As a brave pioneer, Datang Microelectronics Technology Co., LTD. Beijing, China, is now focusing on SoC platform based hardware designs and software applications. And the software applications include not only TD-SCDMA, one of the 3G standards, but also other application series such as network multimedia. Now we have an existing architecture of SoC which mainly facing baseband processor on the 3G-telecommunication terminal, but we also want our ultimate SoC be able to satisfy the processing demands of playing network multimedia compressed with MPEG-4. So extending the current architecture is necessary. Fig. 1 shows the diversion between the two applications.
Fig.1 Extending the 3G terminal SoC to Network Multimedia
In this paper, we will describe how to extend the existing SoC architecture of 3G terminal to network multimedia player, and how to build an effectively multi-layer and shared memory system to cope with the high density compute and mass transfer tasks. As follows, analysis of the SoC architecture for 3G and the challenges to current architecture brought with new application will be introduced in section 2 and 3; and in section 4, extending the existing architecture for MPEG-4 will be described as an emphasis; we also use the CoCentric System Studio verify our idea and get the simulation result in section 5, then draw a conclusion in section 6.
2. Analysis of the current architecture for TD-SCDMA
To develop a baseband processor platform for TD-SCDMA handset, following points need to pay attention to:
- The data rate of 384k bps can be supported.
- Hardware macro IP such as Turbo or Viterbi decoder is needed to accelerate the digital signal decoding process.
- Special TD-SCDMA RFIF or GSM RFIF (for double mode terminal) is needed to receive the baseband data.
- On the physical layer, it needs at least two DSP: one for Join detector with mass computation in down-link and BC in up-link, the other for channel decoding, data division, AMR decoding in down-link and channel coding, data conformity, AMR coding in up-link.
- And on the protocol layer, a strong RISC processor is needed to deal with the protocol stack and application data task.
- LCDC module should be placed on the RISC subsystem because the being displayed data comes from protocol stack transaction.
- The platform also needs other modules like many kinds of memory and memory controller interface, DMA, SPIF, UART, SSI, GPIO, high performance interconnect bus protocol such as AMBA 2.0 and so on.
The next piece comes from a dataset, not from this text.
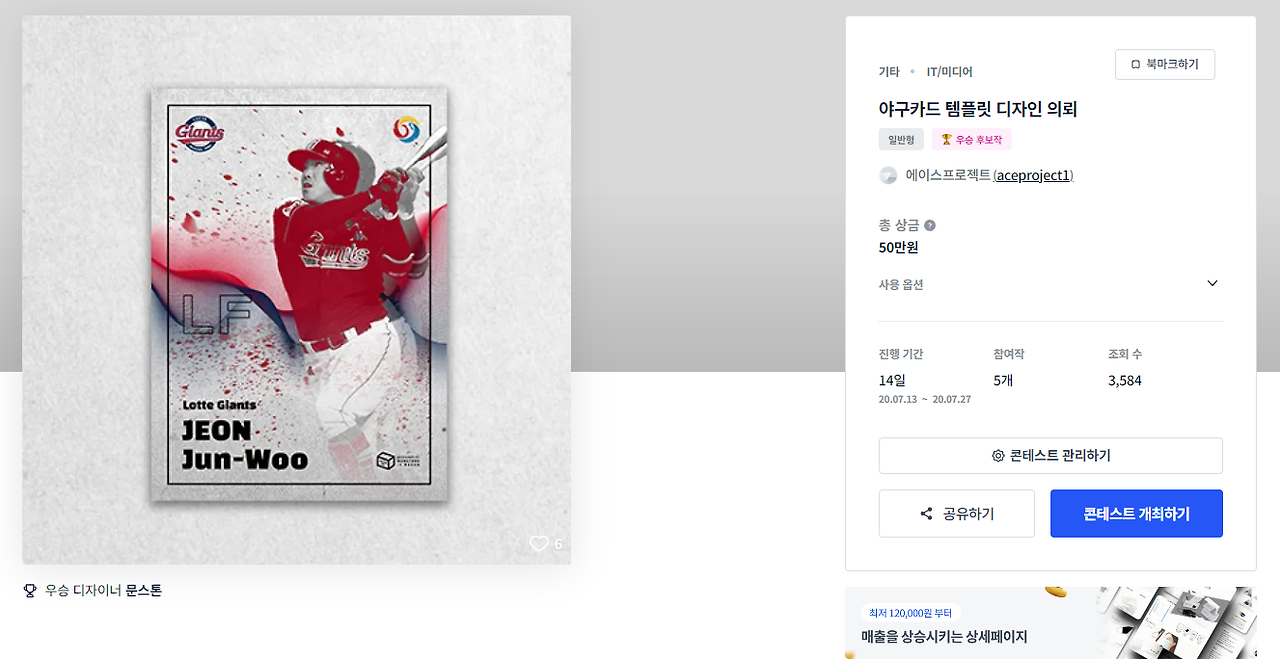Open the 에이스프로젝트 profile avatar
The image size is (1280, 659).
point(888,175)
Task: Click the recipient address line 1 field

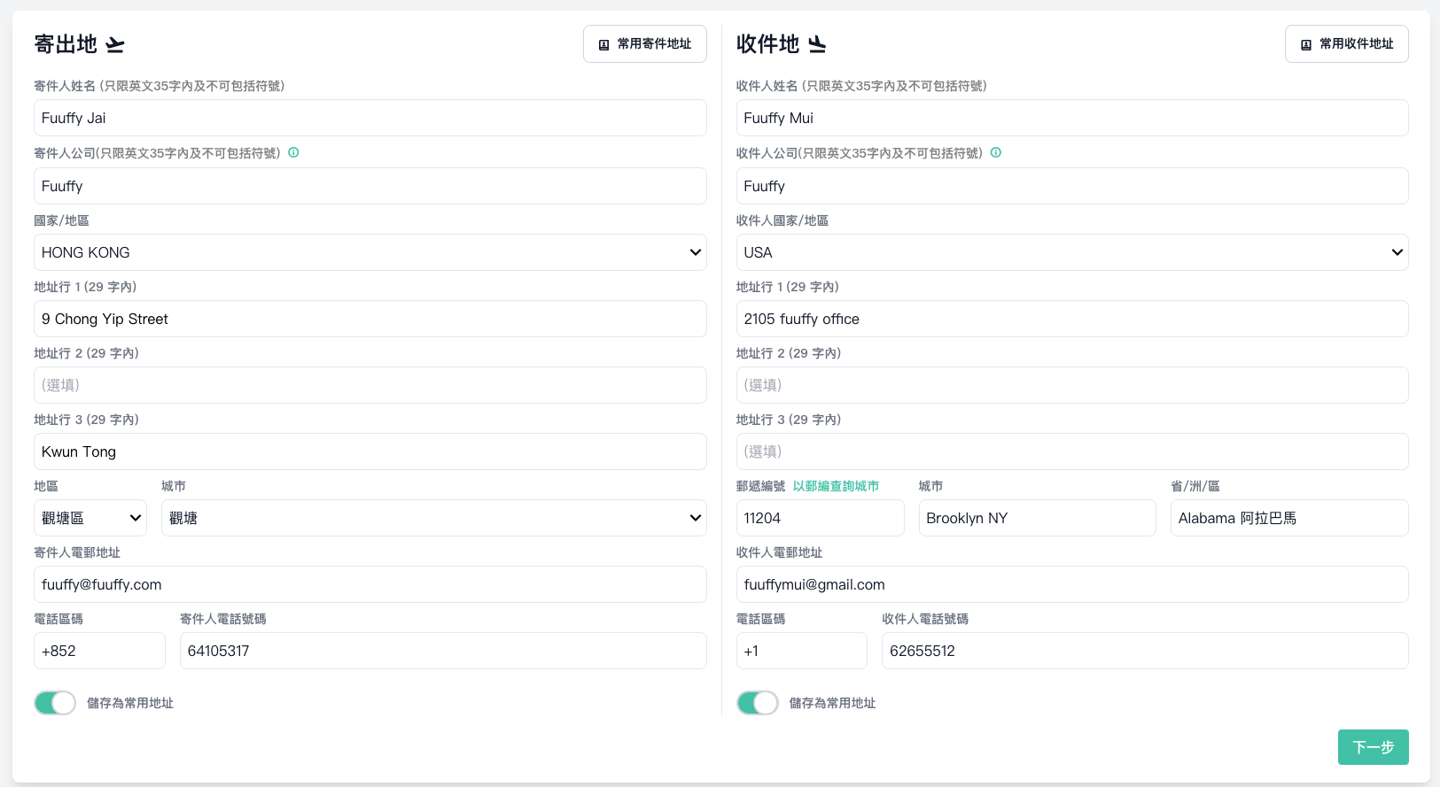Action: tap(1072, 319)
Fig.2: Analysis of the architecture of TD-SCDMA baseband for MPEG-4 application
So we got architecture for the baseband processor of TD-SCDMA terminal. A simple framework is shown in Fig. 2 with the key modules to system performance analysis. We can see that system is divided into two partitions: one is ARM subsystem with one ARM926ejs core to deal with user's application programmes and OS tasks, the other is DSP subsystem including two ZSP540 cores each with 450MIPS peak value performance under 100MHZ system clock and two corresponding tightly coupled memories, which is used to process the baseband digital signal on the physical layer. Besides that, the two subsystems are connected by two DMA, one of Synopsys' DesignWare IPs, each with one AHBlite bus, and the two DMA modules can sure work for one certain subsystem. In addition, a shared memory module is used for the storage of exchanging data between the two subsystems. Finally the memory controller interface module (MemCtl) in ARM subsystem has only one AHB interface, thus an ICM module is needed to arbitrate the simultaneous requests from different AHB buses.
3. Challenges to the architecture with multimedia application
Now let's discuss our new application, which is called Multimedia On Network Storage (MONS). That's a home multimedia system, being based on TV displaying, while a great deal of high-quality program materials can be obtained by system navigator on the broadband network. What's more, it needs to support the MPEG-4 decoding function besides H263, MP3, JPEG data decompression and display. Some supposable requirements are following:
- 25-30 frames of picture may need to be decompressed and display on TV per second.
- Each frame is displayed with the size of 720x576 pels.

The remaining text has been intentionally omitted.